# GOAL OF THE EXERCISE
Beginning with the line that contains "Open the Result Show dropdown", retype the entries below exactly, ending with the line that contains "Viewport: 1024px width, 576px height.". Leave out any pictures.

[Saved data entries]
□ □ □ □ □ □ □
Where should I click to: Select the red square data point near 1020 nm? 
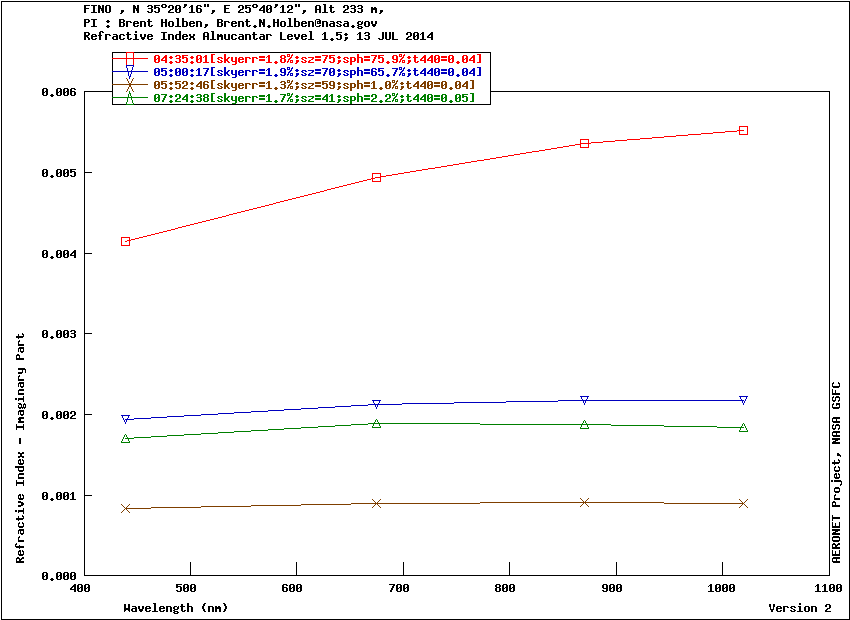(x=743, y=131)
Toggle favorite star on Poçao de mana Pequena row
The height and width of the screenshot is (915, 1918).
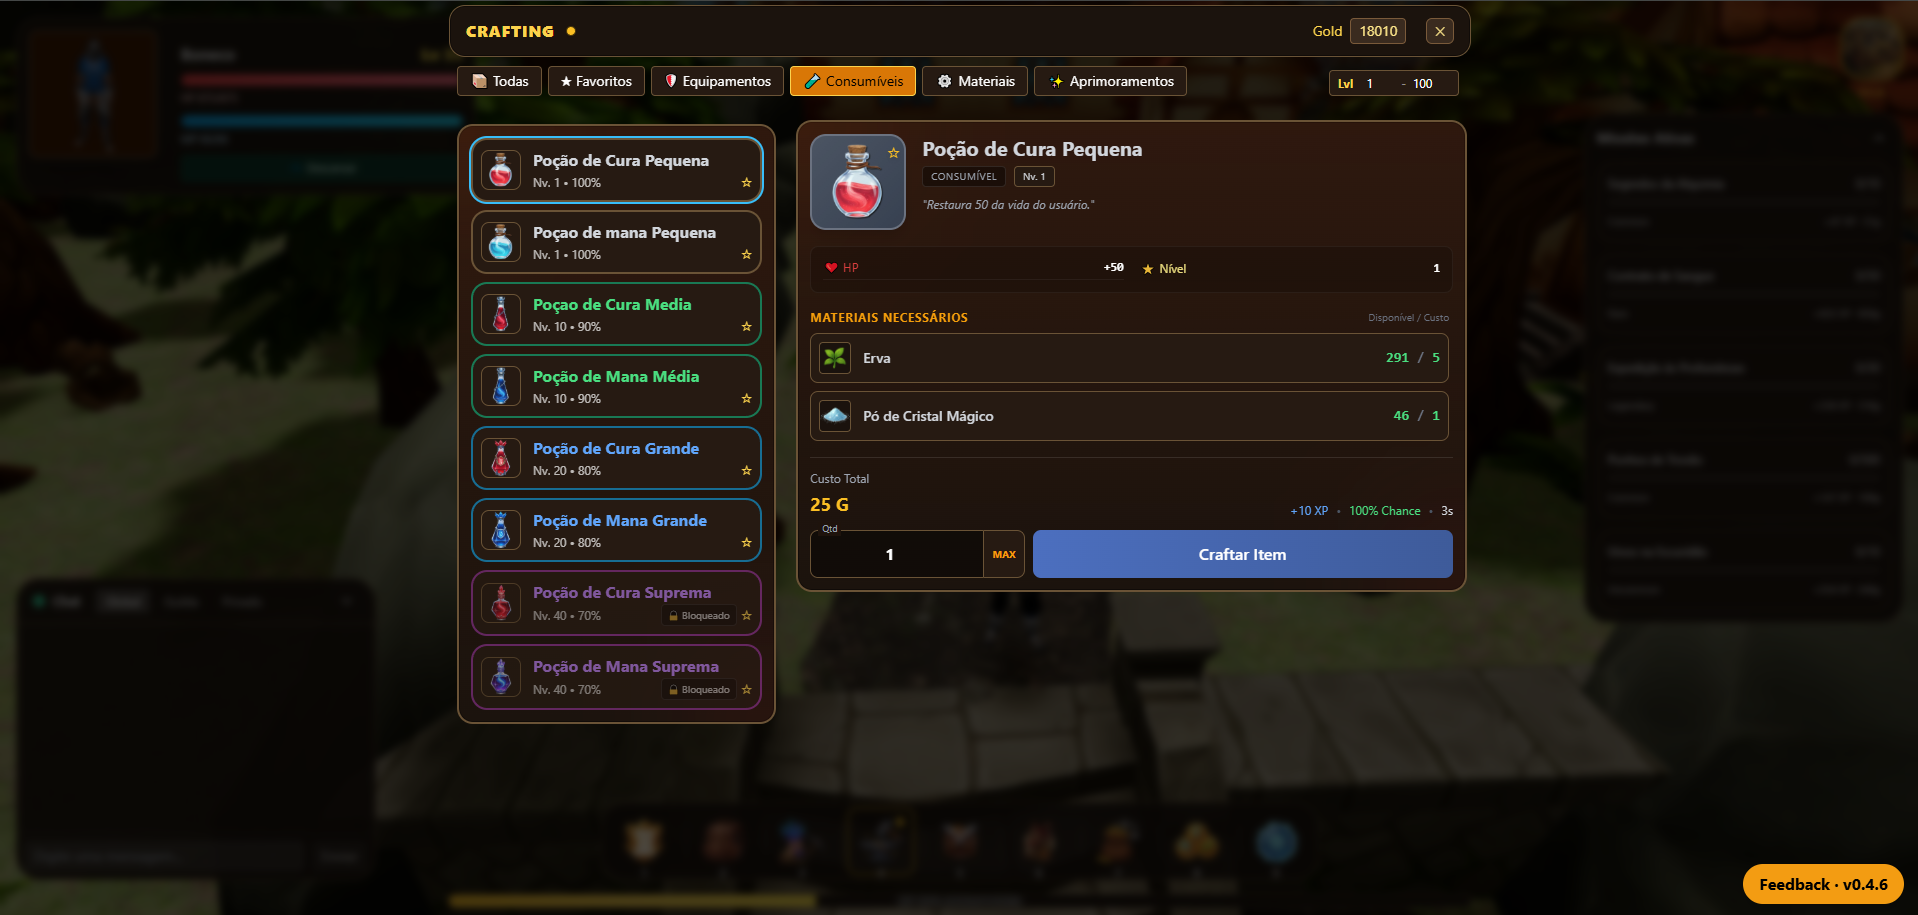[x=746, y=255]
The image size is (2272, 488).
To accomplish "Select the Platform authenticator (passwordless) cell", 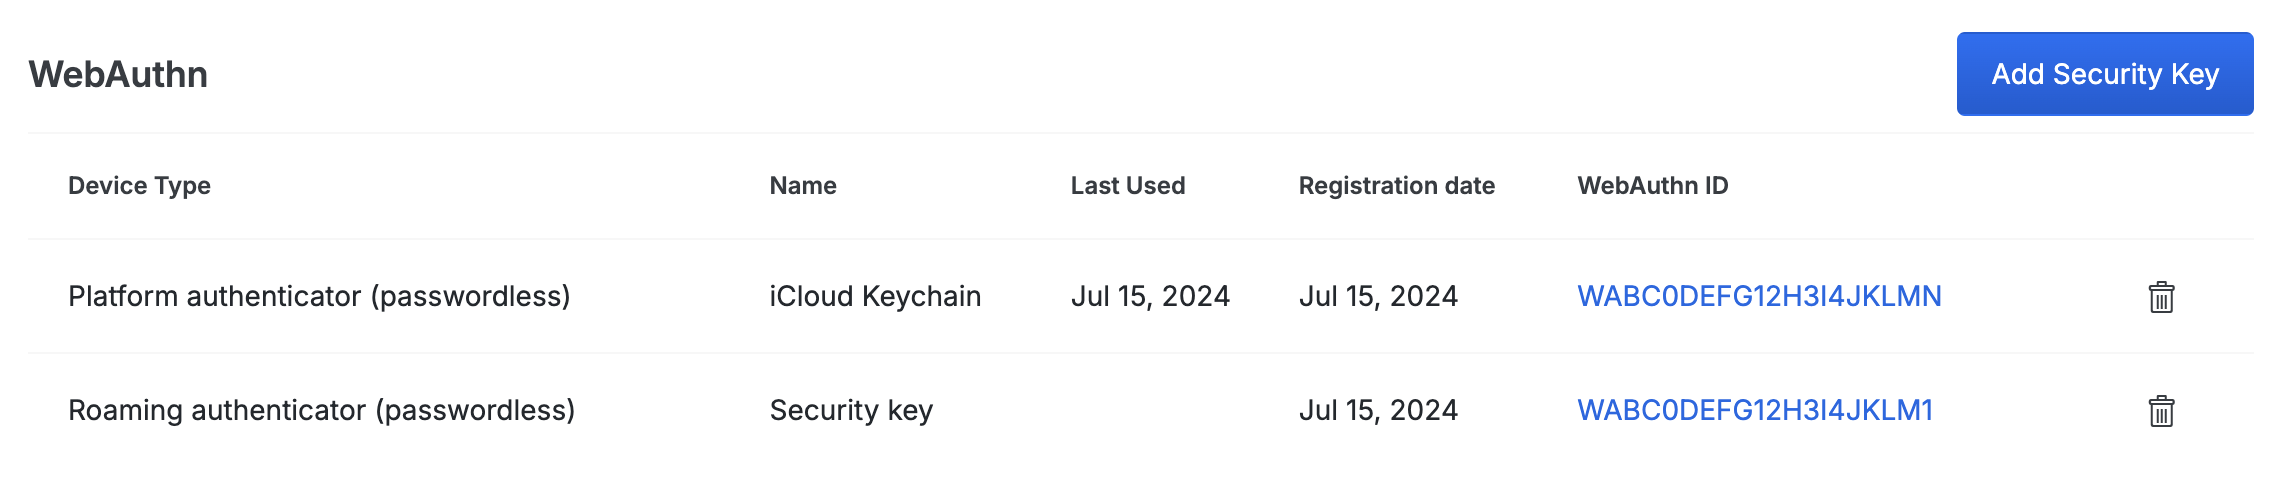I will pos(319,296).
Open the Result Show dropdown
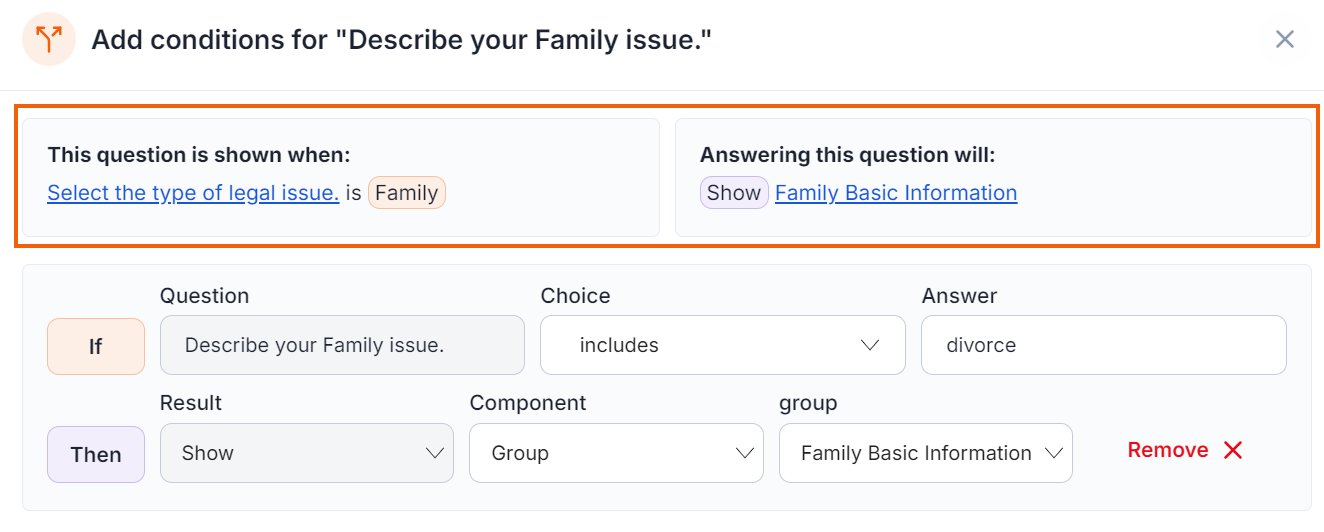Screen dimensions: 1324x532 point(307,453)
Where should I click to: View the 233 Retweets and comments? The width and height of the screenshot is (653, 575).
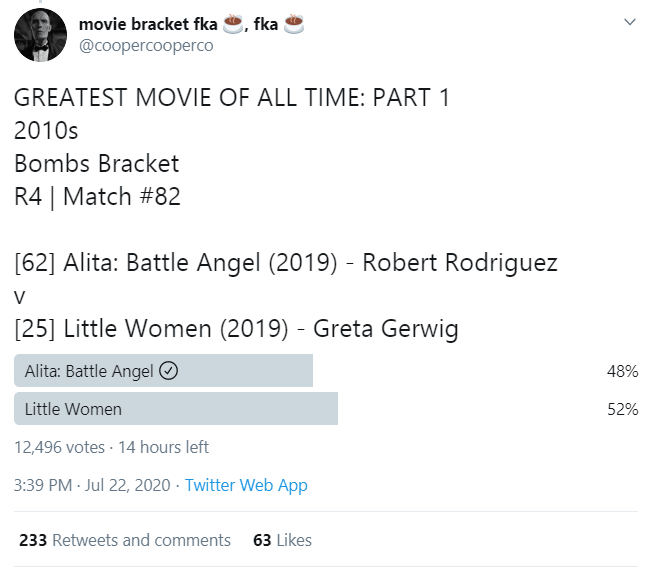pos(125,540)
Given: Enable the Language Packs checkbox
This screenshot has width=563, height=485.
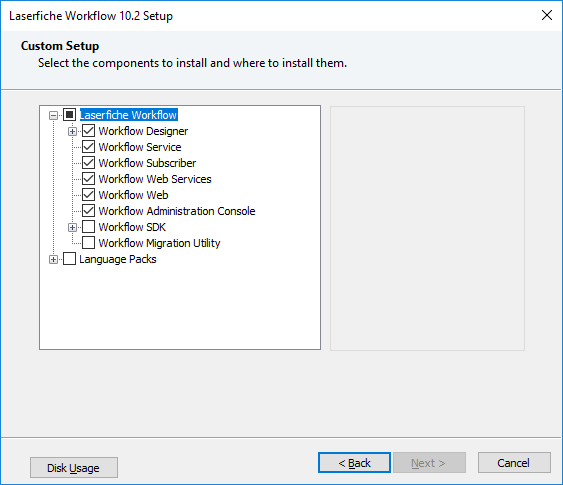Looking at the screenshot, I should click(x=69, y=259).
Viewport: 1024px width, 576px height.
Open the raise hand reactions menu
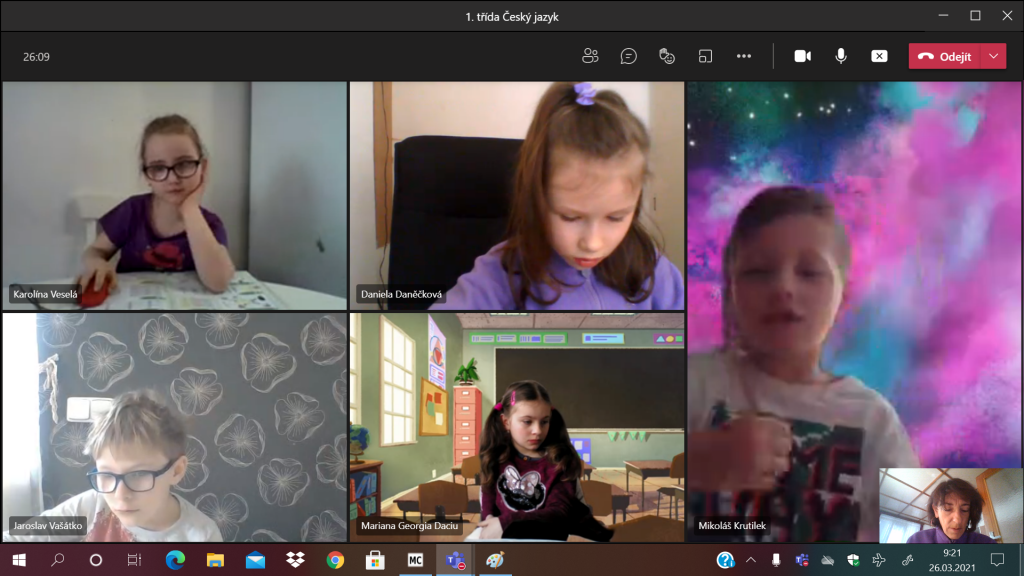coord(667,56)
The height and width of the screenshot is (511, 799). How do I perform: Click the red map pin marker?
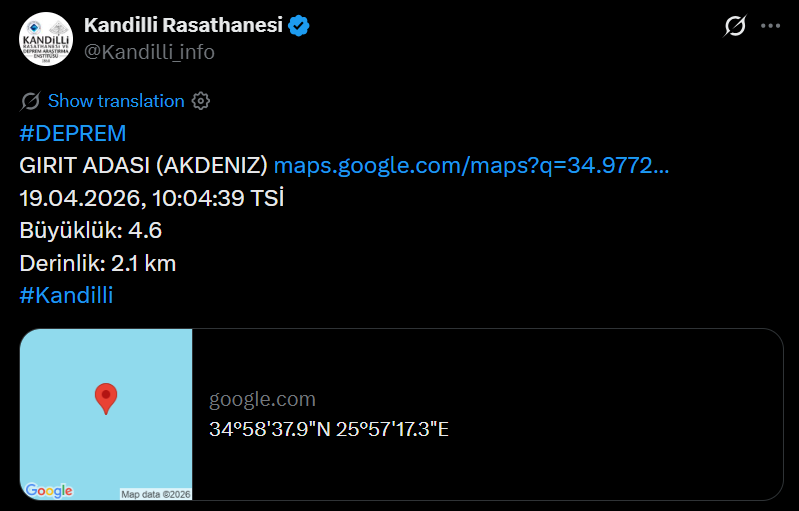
□ □ □ □ □ □ □
# OUTPUT FOR THIS EXERCISE
Open the Result Show dropdown
Screen dimensions: 1324x532 point(307,453)
Where should I click to: View the 233 Retweets and comments? The width and height of the screenshot is (653, 575).
pos(125,540)
Given: Enable the Language Packs checkbox
This screenshot has width=563, height=485.
Looking at the screenshot, I should click(x=69, y=259).
Viewport: 1024px width, 576px height.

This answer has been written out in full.